Figure 7.

TLR3 is required for the induction of type I IFN, IL10, and OASL2 and for parasite growth in macrophages. Thioglycolate-recruited peritoneal macrophages were infected with stationary-phase promastigotes of L. donovani at a 10:1 parasite:macrophage ratio for 2 h, cultures were washed, and RNA was extracted or cultures were incubated in RPMI-BSA until 6 h before extraction. cDNA was made and used as templates in qPCR for the determination of the relative mRNA levels for (A) IFN-β, (B) IFN-α, (C) IL10, and (D) OASL2. Poly I:C was used at 25 µg/ml. The experiment was repeated 2 independent times. The graphs show representative experiments, with the means ± SD of the triplicate technical replicates.

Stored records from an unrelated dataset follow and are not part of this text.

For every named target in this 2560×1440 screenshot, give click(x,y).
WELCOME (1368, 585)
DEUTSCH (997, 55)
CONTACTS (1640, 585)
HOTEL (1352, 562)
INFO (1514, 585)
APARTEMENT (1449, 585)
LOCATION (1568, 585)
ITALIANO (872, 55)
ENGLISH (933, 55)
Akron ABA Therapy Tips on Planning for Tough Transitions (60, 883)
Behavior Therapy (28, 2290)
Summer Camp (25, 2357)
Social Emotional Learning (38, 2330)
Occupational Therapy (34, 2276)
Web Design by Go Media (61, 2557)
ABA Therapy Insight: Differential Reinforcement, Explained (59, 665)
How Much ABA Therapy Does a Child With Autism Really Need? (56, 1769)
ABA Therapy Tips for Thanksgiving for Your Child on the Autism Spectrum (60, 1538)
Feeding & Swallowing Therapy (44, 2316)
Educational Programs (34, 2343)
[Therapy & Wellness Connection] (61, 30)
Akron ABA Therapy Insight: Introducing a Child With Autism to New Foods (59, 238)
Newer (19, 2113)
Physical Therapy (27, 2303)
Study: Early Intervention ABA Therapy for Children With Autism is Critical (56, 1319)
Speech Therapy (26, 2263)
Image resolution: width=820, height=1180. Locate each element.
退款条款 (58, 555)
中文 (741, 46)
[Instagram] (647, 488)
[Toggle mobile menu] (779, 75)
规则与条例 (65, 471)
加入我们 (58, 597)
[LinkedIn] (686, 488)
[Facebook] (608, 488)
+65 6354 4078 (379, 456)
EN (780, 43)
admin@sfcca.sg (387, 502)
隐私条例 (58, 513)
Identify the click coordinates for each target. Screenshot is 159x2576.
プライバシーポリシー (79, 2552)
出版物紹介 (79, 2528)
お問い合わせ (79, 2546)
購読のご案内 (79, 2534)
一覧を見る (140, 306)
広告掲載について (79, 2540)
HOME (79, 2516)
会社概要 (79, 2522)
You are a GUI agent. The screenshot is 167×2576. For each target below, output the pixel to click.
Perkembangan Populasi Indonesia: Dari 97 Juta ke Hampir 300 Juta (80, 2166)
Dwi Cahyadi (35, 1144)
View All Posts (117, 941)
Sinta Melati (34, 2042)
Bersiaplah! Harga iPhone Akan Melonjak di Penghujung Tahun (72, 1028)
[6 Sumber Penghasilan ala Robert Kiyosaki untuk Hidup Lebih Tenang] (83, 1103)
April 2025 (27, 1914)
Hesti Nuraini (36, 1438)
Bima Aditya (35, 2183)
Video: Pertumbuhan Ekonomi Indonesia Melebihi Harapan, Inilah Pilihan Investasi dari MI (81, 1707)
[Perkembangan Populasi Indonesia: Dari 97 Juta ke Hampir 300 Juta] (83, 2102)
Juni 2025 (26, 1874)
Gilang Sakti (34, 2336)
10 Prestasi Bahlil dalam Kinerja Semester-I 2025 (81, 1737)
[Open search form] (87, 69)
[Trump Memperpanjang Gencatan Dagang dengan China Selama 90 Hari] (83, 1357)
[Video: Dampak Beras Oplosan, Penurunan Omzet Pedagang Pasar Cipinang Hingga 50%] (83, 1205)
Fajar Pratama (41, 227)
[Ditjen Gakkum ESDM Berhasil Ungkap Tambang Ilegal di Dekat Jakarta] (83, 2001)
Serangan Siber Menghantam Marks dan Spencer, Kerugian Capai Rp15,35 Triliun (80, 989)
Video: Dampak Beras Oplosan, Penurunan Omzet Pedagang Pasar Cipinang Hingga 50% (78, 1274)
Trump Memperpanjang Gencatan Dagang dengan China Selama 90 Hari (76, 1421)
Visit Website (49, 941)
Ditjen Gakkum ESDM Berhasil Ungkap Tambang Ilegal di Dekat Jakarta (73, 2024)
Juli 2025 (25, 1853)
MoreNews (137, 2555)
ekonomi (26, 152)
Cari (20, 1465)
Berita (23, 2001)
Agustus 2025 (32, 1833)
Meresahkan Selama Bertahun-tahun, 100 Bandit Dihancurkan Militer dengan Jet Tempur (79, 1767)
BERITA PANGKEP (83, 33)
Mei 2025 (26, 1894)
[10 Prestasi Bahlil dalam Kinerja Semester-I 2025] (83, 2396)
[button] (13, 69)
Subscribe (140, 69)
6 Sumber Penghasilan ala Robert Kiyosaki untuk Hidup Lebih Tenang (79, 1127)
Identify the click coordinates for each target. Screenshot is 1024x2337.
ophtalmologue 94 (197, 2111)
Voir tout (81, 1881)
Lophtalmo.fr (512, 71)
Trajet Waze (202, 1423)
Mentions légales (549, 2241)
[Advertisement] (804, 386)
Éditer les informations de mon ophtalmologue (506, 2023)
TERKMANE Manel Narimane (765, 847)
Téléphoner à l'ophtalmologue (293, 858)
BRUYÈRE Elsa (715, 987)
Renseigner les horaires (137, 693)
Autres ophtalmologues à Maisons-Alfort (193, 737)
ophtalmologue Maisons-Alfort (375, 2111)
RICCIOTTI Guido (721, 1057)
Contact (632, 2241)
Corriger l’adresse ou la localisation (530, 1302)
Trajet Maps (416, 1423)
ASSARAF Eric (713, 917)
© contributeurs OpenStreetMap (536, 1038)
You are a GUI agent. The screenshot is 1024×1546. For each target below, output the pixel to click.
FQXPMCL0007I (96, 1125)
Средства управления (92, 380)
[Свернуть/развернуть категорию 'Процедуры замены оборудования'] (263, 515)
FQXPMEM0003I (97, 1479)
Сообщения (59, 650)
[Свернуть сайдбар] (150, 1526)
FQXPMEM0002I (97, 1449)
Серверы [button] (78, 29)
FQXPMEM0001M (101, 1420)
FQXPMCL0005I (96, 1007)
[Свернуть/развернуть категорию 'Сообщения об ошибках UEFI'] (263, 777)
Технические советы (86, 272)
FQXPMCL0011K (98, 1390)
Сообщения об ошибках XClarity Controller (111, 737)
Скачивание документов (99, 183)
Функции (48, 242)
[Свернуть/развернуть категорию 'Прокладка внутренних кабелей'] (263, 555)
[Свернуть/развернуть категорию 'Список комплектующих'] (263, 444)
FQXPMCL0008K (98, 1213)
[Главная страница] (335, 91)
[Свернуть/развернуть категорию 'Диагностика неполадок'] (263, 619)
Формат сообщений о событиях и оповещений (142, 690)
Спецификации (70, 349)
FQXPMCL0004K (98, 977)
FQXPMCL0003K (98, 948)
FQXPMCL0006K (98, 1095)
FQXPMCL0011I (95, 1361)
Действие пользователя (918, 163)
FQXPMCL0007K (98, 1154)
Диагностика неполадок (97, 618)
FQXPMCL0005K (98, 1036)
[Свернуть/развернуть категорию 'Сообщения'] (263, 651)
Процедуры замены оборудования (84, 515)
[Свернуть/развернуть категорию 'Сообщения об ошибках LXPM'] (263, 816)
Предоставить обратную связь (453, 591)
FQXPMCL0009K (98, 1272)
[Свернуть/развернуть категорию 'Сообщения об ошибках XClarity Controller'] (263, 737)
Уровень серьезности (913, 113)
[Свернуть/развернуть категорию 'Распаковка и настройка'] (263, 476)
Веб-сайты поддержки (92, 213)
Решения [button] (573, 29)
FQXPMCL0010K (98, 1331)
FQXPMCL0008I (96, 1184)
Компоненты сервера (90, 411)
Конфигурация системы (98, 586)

Statistical significance was assessed using one-way ANOVA with Bonferroni posttest. (E) Peritoneal thioglycolate-recruited macrophages from C57BL/6 and tlr3 ^-/- mice were cultivated on glass coverslips overnight in RPMI-FCS and then washed and infected with late-stage promastigotes of L. donovani at a 5:1 parasite:macrophage ratio for 3 h at 37°C in RPMI-BSA. After 3 h, the monolayers were washed with HBSS to remove extracellular parasites, fixed with methanol and Giemsa-stained, or further incubated for 24 h, 48 h, or 72 h in RPMI-FCS at 37°C before fixation and staining. The number of intracellular parasites was determined under a light microscope. The experiment was performed 2 independent times. The graphs show a representative experiment of the means ± SD of technical replicates in triplicate. Statistical significance was assessed using two-way ANOVA with Tukey’s and Sidak’s multiple comparison tests. *p < 0.05, **p < 0.01, ***p < 0.001.